"Dog's bollocks"
A usage with a positive (albeit still vulgar) sense is "the dog's bollocks".[17] An example of this usage is: "Before Tony Blair's speech, a chap near me growled: ‘'E thinks 'e's the dog's bollocks’. Well, he's entitled to. It was a commanding speech: a real dog's bollocks of an oration".[18] Sometimes the phrase is shortened to just "the dog's" or "the bollocks" (see below). There are also several broadly synonymous substitute phrases that are sometimes used for humorous effect, including "the mutt's nuts", "the dog's danglies", "the badger's nadgers" etc.
Although this is a recent term (the Online Etymology Dictionary dates it to 1989[17][19]), its origins are obscure:
* Etymologist Eric Partridge and the BBC believe the term comes from the printers' mark of a colon and a dash;[20]
* Another theory suggests it is a compound word of 1950's Meccano sets called "box, deluxe", in much the same way that their "box, standard" set name was corrupted to "bog standard".[21] However, this explanation is not currently supported by evidence.

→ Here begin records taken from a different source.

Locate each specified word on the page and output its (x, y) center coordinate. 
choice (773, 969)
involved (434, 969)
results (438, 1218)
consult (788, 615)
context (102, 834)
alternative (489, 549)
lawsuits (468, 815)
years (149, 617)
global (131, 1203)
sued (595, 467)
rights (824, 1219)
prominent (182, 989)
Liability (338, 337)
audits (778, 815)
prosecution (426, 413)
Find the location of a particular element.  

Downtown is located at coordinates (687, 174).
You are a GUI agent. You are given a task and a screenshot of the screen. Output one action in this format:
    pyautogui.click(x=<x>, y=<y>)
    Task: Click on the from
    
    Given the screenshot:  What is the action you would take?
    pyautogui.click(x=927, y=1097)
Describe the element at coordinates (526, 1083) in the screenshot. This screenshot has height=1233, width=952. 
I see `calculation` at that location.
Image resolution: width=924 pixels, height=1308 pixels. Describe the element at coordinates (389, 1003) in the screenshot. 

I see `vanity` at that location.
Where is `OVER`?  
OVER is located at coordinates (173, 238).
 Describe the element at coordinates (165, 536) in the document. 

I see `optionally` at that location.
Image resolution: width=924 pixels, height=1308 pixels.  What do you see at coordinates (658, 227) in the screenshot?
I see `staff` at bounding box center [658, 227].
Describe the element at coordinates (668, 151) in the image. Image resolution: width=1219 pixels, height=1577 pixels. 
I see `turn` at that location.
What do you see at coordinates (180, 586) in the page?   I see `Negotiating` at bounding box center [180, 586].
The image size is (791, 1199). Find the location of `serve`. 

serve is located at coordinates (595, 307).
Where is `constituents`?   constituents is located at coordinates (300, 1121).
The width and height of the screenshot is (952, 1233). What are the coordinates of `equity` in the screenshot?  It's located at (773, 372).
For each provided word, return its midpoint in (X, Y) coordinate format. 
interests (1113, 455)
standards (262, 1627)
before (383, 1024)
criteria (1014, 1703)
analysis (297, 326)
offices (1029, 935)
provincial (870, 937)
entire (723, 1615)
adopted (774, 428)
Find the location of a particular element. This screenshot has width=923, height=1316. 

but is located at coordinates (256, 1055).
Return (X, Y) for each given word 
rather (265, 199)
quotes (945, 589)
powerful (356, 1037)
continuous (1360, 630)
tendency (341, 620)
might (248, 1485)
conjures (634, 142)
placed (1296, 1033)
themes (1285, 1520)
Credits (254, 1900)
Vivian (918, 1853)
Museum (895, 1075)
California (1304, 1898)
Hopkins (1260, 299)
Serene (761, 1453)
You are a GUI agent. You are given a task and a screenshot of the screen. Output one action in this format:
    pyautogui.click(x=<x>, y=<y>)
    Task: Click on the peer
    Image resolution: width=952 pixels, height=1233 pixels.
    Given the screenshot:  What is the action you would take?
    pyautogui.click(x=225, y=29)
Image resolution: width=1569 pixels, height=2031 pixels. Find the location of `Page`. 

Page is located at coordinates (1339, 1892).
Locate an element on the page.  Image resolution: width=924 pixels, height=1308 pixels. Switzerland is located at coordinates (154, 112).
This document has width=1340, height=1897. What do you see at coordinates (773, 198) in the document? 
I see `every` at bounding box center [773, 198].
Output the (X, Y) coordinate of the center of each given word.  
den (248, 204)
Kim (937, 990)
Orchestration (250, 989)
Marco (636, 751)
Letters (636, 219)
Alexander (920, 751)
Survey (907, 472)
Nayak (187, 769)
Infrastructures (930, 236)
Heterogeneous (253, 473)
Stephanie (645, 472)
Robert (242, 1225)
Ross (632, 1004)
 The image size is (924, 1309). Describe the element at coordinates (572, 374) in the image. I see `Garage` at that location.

* "The dog's bollocks" fits in with several rhyming reduplications of positive meaning which were popular during the 1920s ("the bee's knees", "the cat's pajamas").
This phrase has found its way into popular culture in a number of ways. There is a beer brewed in England by the Wychwood Brewery called the "Dog's Bollocks",[22] as well as a lager c--ktail.[23] There is an Australian political blog called The Dogs Bollocks, with the motto 'Truth is like a dog’s bollocks - pretty obvious if you care to look – but most of us prefer to avert our gaze, or have them permanently removed'. In a derivative word-play, fans of Chelsea F.C. are known to refer to players Michael Ballack and Didier Drogba as "The Drog's Ballacks".